[Collected data entries]

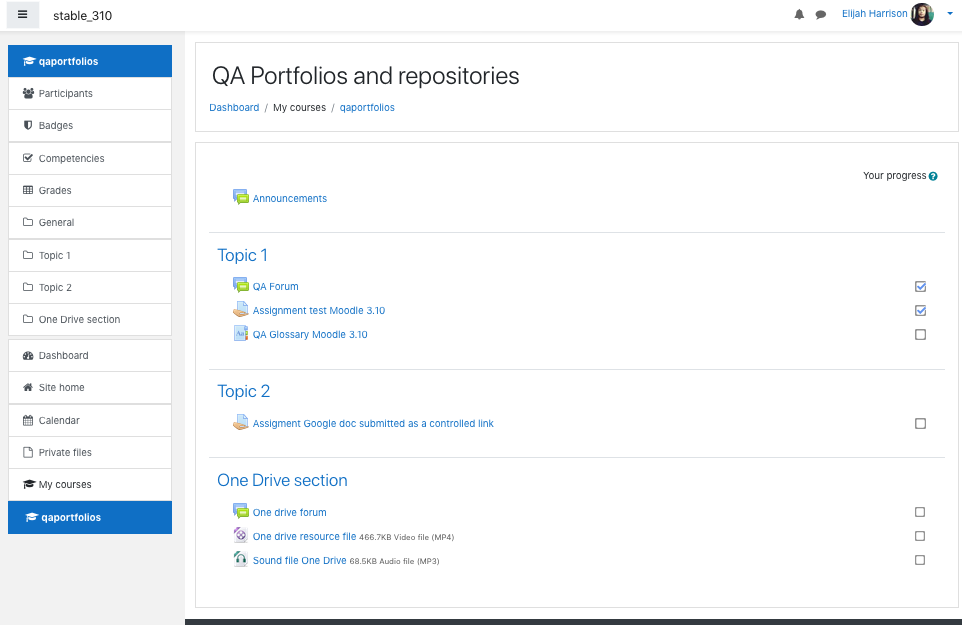Open the One Drive section heading
This screenshot has height=625, width=962.
click(x=282, y=480)
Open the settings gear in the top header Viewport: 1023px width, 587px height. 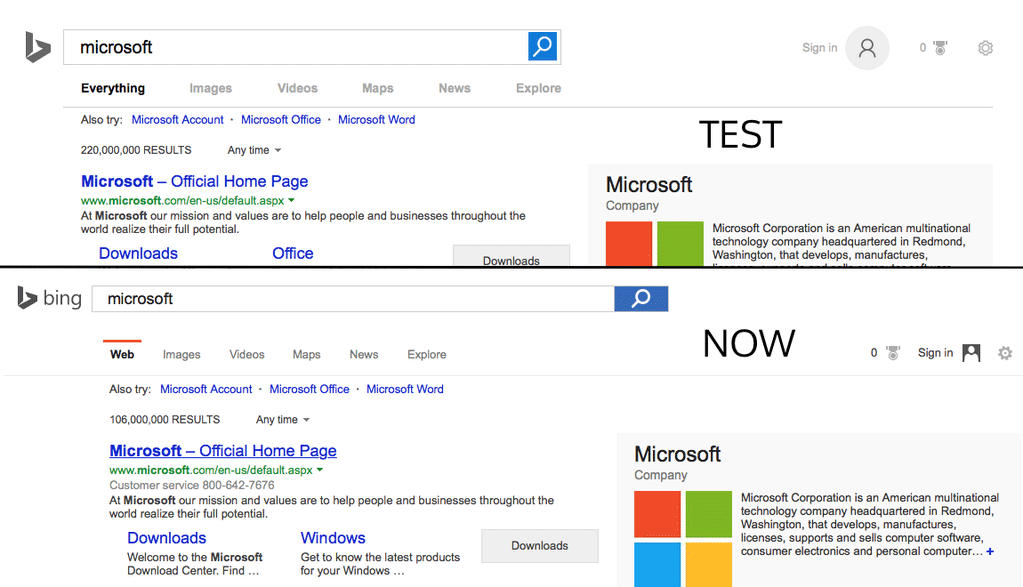(985, 48)
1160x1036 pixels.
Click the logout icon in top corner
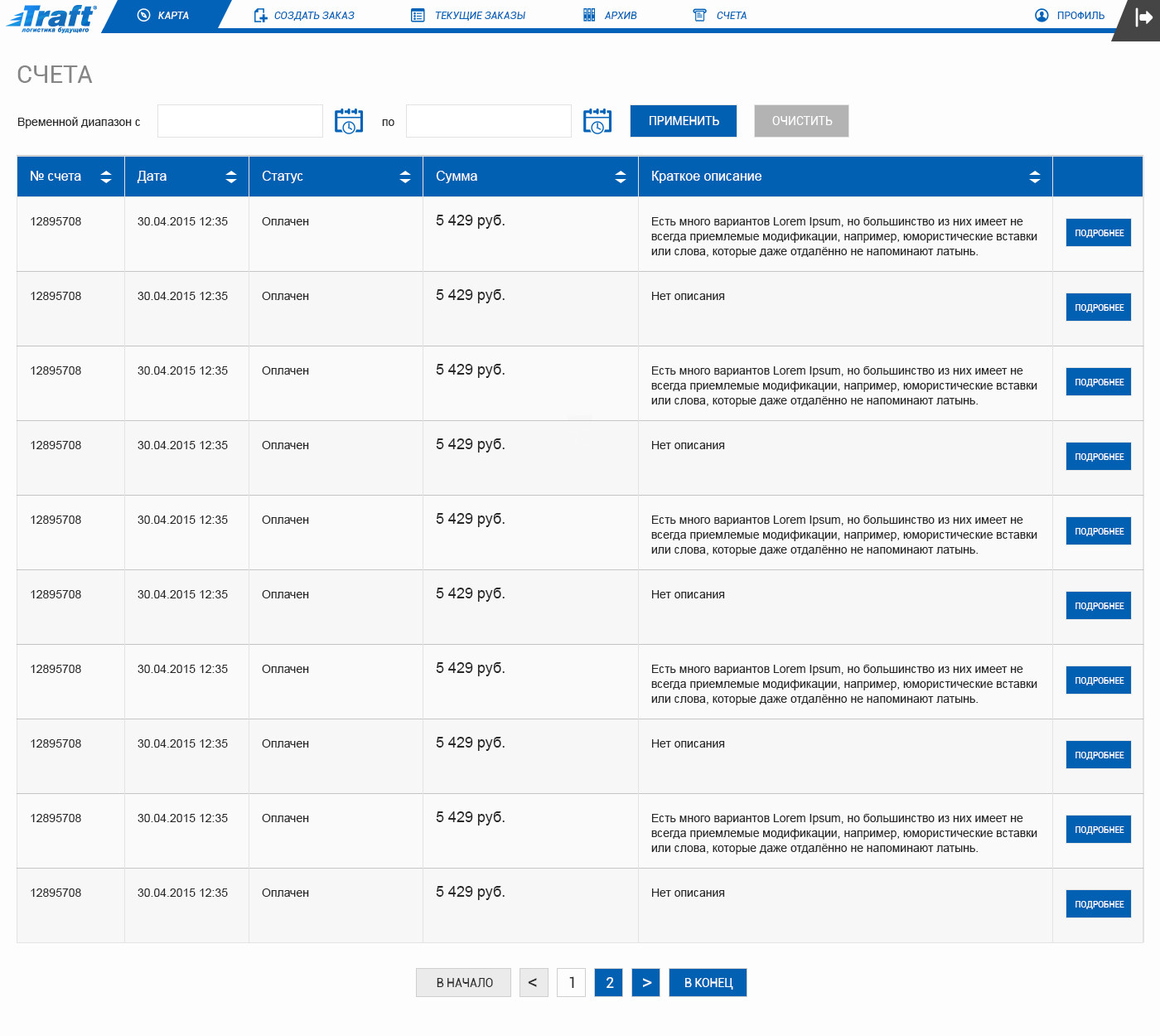(x=1143, y=17)
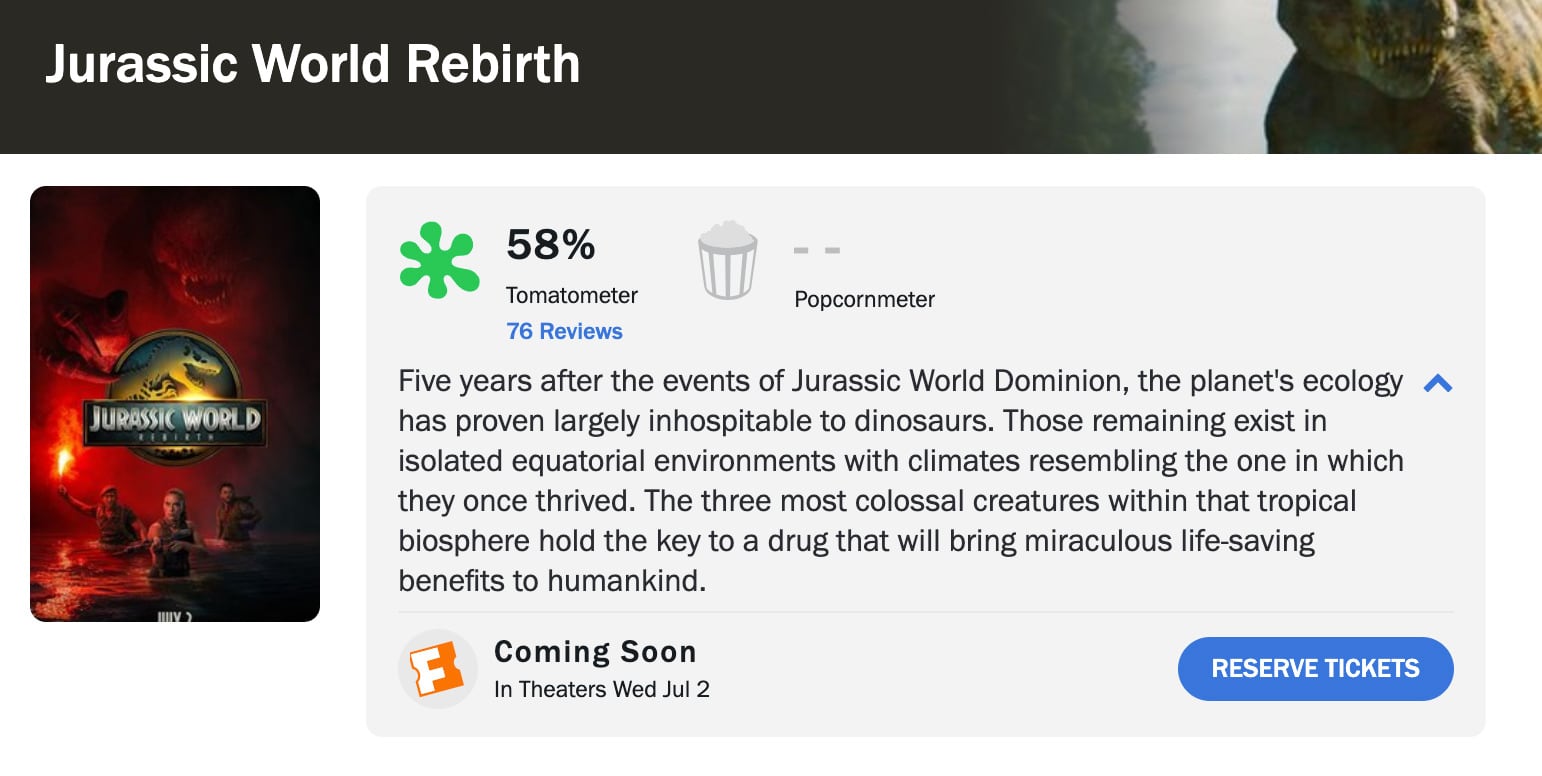This screenshot has width=1542, height=776.
Task: Open the 76 Reviews link
Action: [564, 331]
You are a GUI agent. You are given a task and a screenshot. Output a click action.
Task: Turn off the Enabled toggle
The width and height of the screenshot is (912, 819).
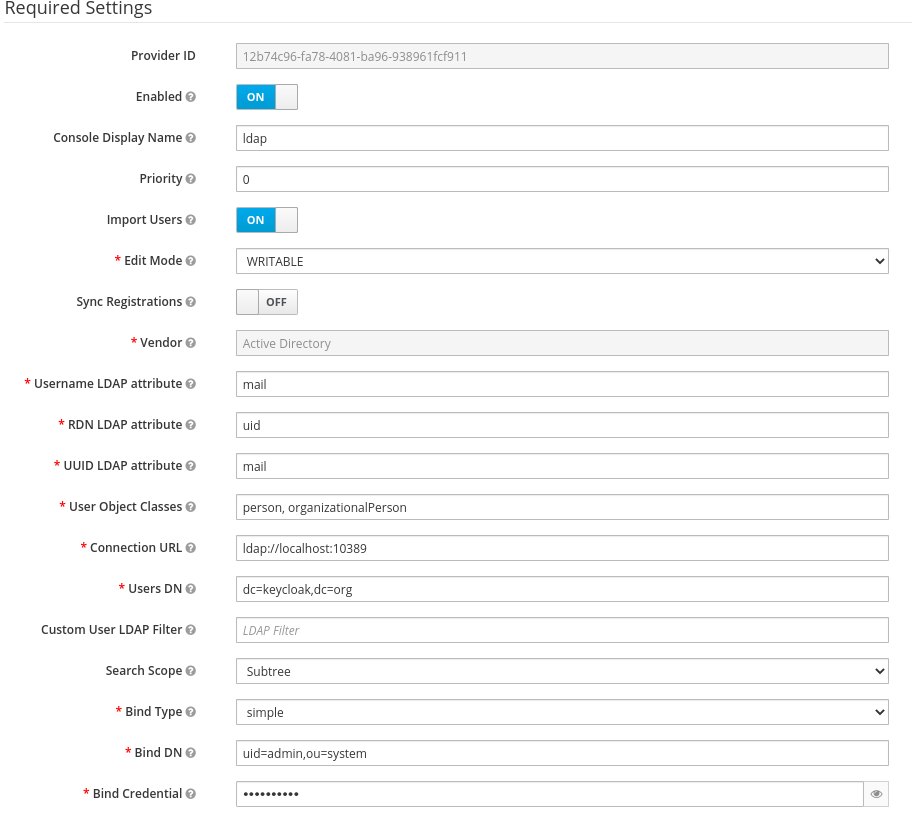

◆ Activity ◆
Do not include pictures. Copy only the lines running from the line with "Click the logout icon in top corner" through the last line of the records, exactly as they appear.

◆ Exercise response ◆
Click the logout icon in top corner
(x=1143, y=17)
This screenshot has width=1542, height=776.
Task: Open the 76 Reviews link
Action: [564, 331]
You are a GUI agent. You are given a task and a screenshot. Output a click action.
Task: Turn off the Enabled toggle
The width and height of the screenshot is (912, 819).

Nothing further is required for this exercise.